1.26 Lijst van Bedrijven 'functiemenging':

de Lijst van Bedrijven 'functiemenging' die onderdeel uitmaakt van deze regels.

1.27 Lijst van horeca-activiteiten:

de Lijst van horeca-activiteiten die onderdeel uitmaakt van deze regels, die een onderverdeling van horeca-activiteiten aangeeft, die een gelijke of nagenoeg gelijke invloed hebben op een nabij gelegen of omringende woonomgeving.

1.28 maatschappelijke voorzieningen:

voorzieningen inzake welzijn, volksgezondheid, religie, onderwijs, kinderopvang, buitenschoolse opvang, openbare orde en veiligheid en daarmee gelijk te stellen sectoren.

1.29 openbare ruimte:

wegen als bedoeld in artikel 1, eerste lid, onder b van de Wegenverkeerswet 1994, alsmede pleinen, parken, plantsoenen, openbaar water en ander openbaar gebied dat- al dan niet- voor publiek algemeen toegankelijk is.

1.30 peil:
  • a. voor gebouwen die onmiddellijk aan de weg grenzen: de hoogte van die weg;
  • b. in andere gevallen en voor bouwwerken, geen gebouwen zijnde: de gemiddelde hoogte van het aansluitende afgewerkte maaiveld, op het tijdstip van vaststelling van deze verordening;
  • c. voor gebouwen die grenzen aan een dijk: de hoogte van de kruin van de dijk ter plaatse van het bouwwerk.
1.31 (raam)prostitutiebedrijf:

de voor het publiek toegankelijke besloten ruimte waarin prostitutie plaatsvindt, bij een raamprostitutiebedrijf voorzien van één of meer vitrines.
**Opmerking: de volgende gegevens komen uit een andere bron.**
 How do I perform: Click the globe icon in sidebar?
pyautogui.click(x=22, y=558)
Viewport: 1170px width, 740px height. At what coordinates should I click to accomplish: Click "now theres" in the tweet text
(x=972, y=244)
Hieronder vallen ook erotische massagesalons en prostitutiehotels.

1.32 souterrain:

het doorlopende gedeelte van een gebouw, dat door op gelijke of vrijwel gelijke hoogte liggende vloeren of balklagen wordt begrensd en dat gedeeltelijk onder het (straat)peil is gelegen

1.33 splitsen van een woning:

het gebruiken en/of verbouwen of vergroten van een bestaande woning, ten behoeve van meer dan één zelfstandige woning.

1.34 structureel groen:

openbare ruimte die in gebruik is en ingericht is als groenvoorziening, zoals aangegeven op de inventarisatiekaart in bijlage 10 van de regels van de beheersverordening.

1.35 terugliggende bouwlaag:

gedeelte van een gebouw in de vorm van een bouwlaag, voorzien van een plat dak en/of kap, waarvan het gevelvlak tenminste 1 meter terug ligt ten opzichte van het daarmee corresponderende gevelvlak van de lager gelegen bouwlaag.

1.36 tuincentrum, basisassortiment:

De artikelen die van oudsher bij tuincentra, hoveniersbedrijven en kwekerijen verkrijgbaar zijn, exclusief aanvullend assortiment, en die bestaan uit:

  • a. dood materiaal, waaronder in ieder geval begrepen gewasbescherming, meststoffen, grondproducten, vijver- en fonteinmateriaal (waterbakken, pompen, borrelstenen, roosters,vijvers en fonteinen etc.), bestratingsmateriaal, tuinhout, blokhutten/kasjes/serres, tuingereedschappen, video’s en boeken over tuin en planten, potterie, barbecue artikelen, vuurpotten, tuinmeubelen, tuinverlichting, terrasaankleding en kerst-en paasartikelen, dat bestaat uit decoratief materiaal dat gericht is op de feestdagen in december en de paasdagen;
  • b. levend materiaal, waaronder in ieder geval begrepen bollen, knollen, zaden, bomen (waaronder kerstbomen) heesters, coniferen, vaste planten, seizoengroen/perkgoed, kamerplanten en snijbloemen.
1.37 tuincentrum, aanvullend assortiment:

Alle artikelen die door tuincentra worden gevoerd en niet tot het basisassortiment behoren. Het aanvullende assortiment heeft een relatie met het basisassortiment en past binnen de doelstelling van een tuincentrum. Het aanvullende assortiment, dat integraal onderdeel uitmaakt van het tuincentrum, bestaat uit dieren en dierenbenodigdheden, zwembaden, hengelsportartikelen, tuinkleding- en schoeisel en cadeau- en sfeerartikelen (niet zijnde binnenmeubilair en daarmee gelijk te stellen goederen).

1.38 verordening:

de beheersverordening De Meern Noord, Maximapark, Vogelenbuurt, Wittevrouwen van de gemeente Utrecht overeenkomstig de geometrisch bepaalde planobjecten als vervat in GML-bestand NL.IMRO.0344.BVDEMENRDVOGWITTE.VA03 met de bijbehorende bestanden.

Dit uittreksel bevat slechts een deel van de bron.